In China, cyber-nationalism is very active. Chinese nationalists and the Chinese communist party use the Internet resources available to them (considering that the Internet is restricted in China by censorship and the Great Firewall) to organize online and recruit further supporters. The isolationist view and xenophobic tendency are also consistently ridiculed in this aspect of Chinese cyber nationalism.

Other Chinese nationalists use the Internet to hack, spam, and otherwise influence the technological infrastructure of nations the nationalists consider anti-China, primarily members of the European Union, the United States and Japan. Many Western observers, as well as Chinese dissidents, believe that cyber-nationalist and hacking efforts are aided or organized by the Chinese government. However, there are individuals and organizations who voluntarily carry out their own cyber initiatives to defend their country. In 2016, Little Pink, an organization composed of young digital nationalists, attacked the social media account of Chou Tzu-yu after the Taiwanese pop singer waved Taiwan's flag on a television show.
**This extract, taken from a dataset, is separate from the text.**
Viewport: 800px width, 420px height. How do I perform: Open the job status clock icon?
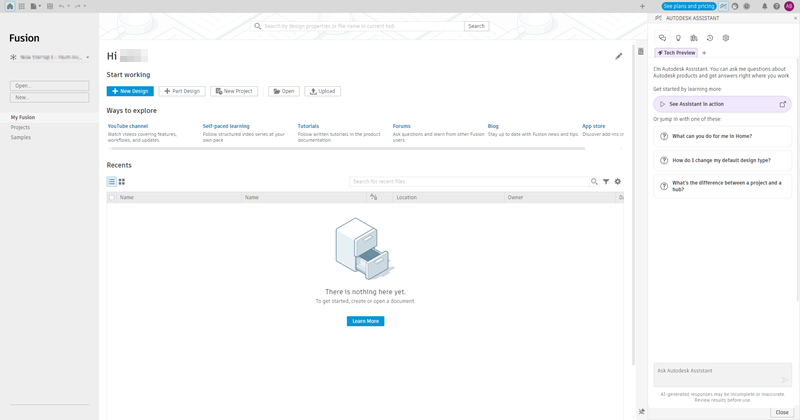[746, 6]
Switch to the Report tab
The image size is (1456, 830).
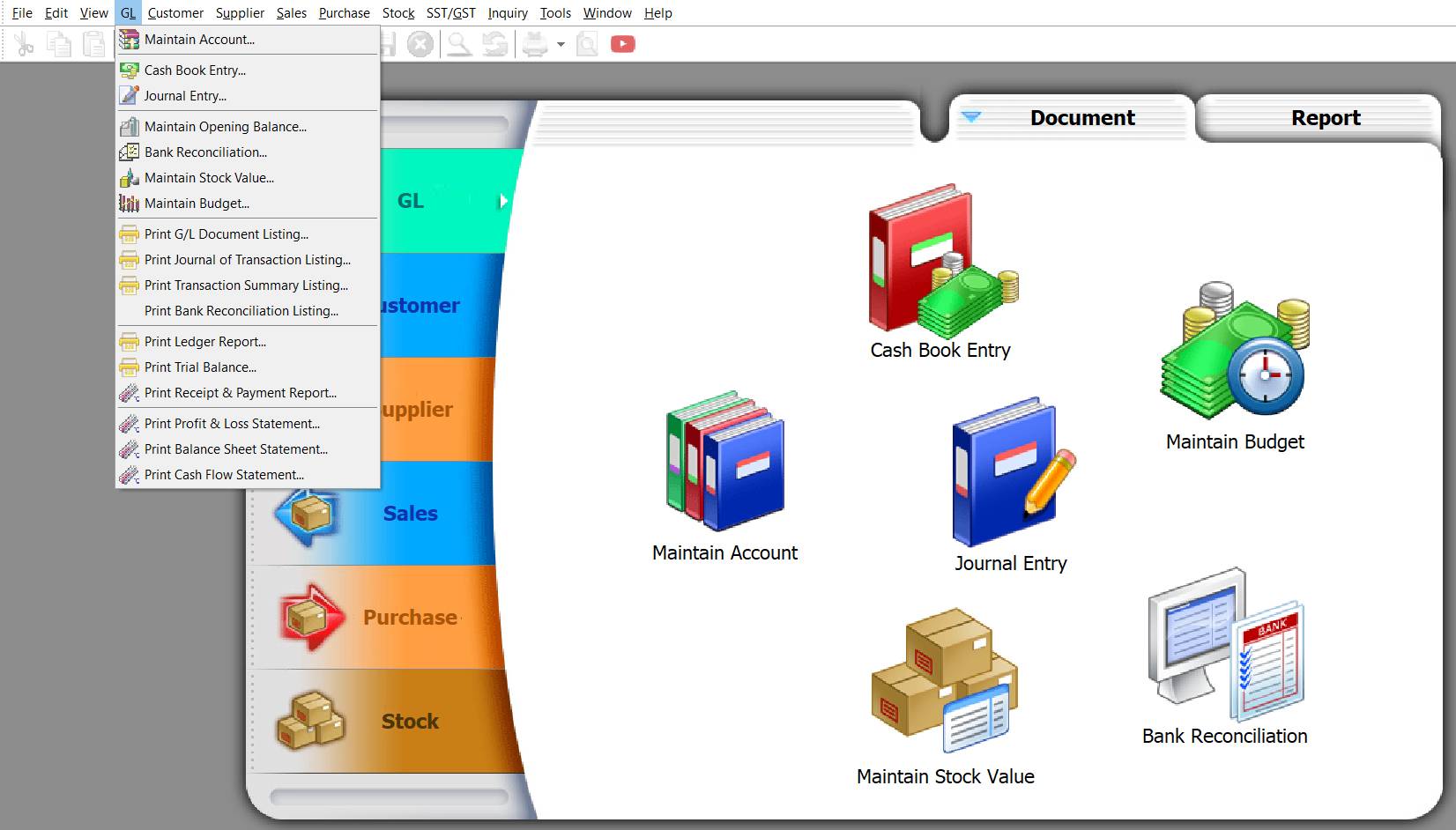pyautogui.click(x=1326, y=117)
A number of the cyber nationalist activities are said to be reactive or event-driven and forced by actors or instances when China's national interests are damaged. For instance, there is an increase in anti-American cyber nationalistic movement every time the U.S. elevated its threat level against China. These movements often include cyber attacks such as the case of the China Eagle Club, a hacker organization that carried out the so-called Taiwan Blitz designed to combat Chen Shui-bian's ascent to power.

===Japan===

In Japan, recently cyber-nationalists (netto-uyoku) have become very active. They communicate with each other on the internet. In 2009, some part of the cyber-nationalist took actions against Korean tourists in the Tsushima Island, which is located near South Korea. Footage of this can be found on YouTube. According to Rumi Sakamoto, "This episode is just one expression of Japan’s new grassroots nationalism, which has gained force over the last decade against the backdrop of increasingly vociferous historical revisionism and neo-nationalism."
In the past these kind of actions would not have raised public awareness, but the internet makes it easy for these groups to get public attention.

===Russia===
In Russia, nationalist groups use the Internet to solicit donations, recruit and organize. After the Russo-Georgian war, groups on Facebook such as "Abkhazia is not Georgia" and other Internet communities formed. Since many ethnic Russians were worried about terrorism from the Caucasus region, Russian nationalists doxxed students who are studying in Caucasian universities. They also proliferated propaganda videos in which dark-skinned young people are beating up ethnic Russians.

At the same time, anti-Russian government activist groups are recruiting on the Internet. In this case, cyber-nationalism aids in building support for the Chechen Republic and ethnic Chechen people against the Russian state, along with other minority groups that feel marginalized by the Russian Federation under Vladimir Putin.